■ Task brief:
When the string "text" occurs in a line of the records, show that line.

[Stored items from a collection]
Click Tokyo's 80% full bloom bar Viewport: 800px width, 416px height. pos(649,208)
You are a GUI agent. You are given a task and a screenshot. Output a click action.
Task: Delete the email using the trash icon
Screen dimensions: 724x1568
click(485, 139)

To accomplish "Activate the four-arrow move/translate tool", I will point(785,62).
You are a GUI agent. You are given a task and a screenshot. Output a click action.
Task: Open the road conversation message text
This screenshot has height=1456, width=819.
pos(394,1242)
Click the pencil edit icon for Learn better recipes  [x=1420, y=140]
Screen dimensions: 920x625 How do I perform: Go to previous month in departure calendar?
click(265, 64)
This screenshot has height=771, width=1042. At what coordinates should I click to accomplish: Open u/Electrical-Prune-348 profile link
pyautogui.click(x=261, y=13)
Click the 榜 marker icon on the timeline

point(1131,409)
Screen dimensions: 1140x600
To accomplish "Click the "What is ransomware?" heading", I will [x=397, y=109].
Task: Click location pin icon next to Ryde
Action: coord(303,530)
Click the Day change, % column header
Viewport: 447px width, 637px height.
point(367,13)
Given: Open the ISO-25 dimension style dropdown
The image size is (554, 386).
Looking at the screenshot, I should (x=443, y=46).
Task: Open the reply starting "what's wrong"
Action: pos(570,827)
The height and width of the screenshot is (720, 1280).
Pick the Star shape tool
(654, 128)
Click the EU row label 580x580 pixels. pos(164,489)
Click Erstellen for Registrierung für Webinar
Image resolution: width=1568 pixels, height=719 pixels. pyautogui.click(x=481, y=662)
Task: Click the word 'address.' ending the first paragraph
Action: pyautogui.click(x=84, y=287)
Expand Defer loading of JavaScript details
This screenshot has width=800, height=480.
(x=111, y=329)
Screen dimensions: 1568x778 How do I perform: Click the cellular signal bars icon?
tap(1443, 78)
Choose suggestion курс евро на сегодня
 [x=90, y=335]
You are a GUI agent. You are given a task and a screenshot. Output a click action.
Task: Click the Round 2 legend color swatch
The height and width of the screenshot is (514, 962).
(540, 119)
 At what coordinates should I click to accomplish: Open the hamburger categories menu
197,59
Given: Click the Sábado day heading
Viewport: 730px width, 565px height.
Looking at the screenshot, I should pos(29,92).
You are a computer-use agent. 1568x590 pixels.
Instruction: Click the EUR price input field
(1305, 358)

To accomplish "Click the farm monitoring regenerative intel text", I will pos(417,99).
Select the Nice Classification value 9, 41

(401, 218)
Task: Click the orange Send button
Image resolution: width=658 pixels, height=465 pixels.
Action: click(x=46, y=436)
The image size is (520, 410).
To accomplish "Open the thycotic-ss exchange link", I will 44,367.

■ Output:
Task: Open the road conversation message text
To accomplish "Click the farm monitoring regenerative intel text", I will pos(417,99).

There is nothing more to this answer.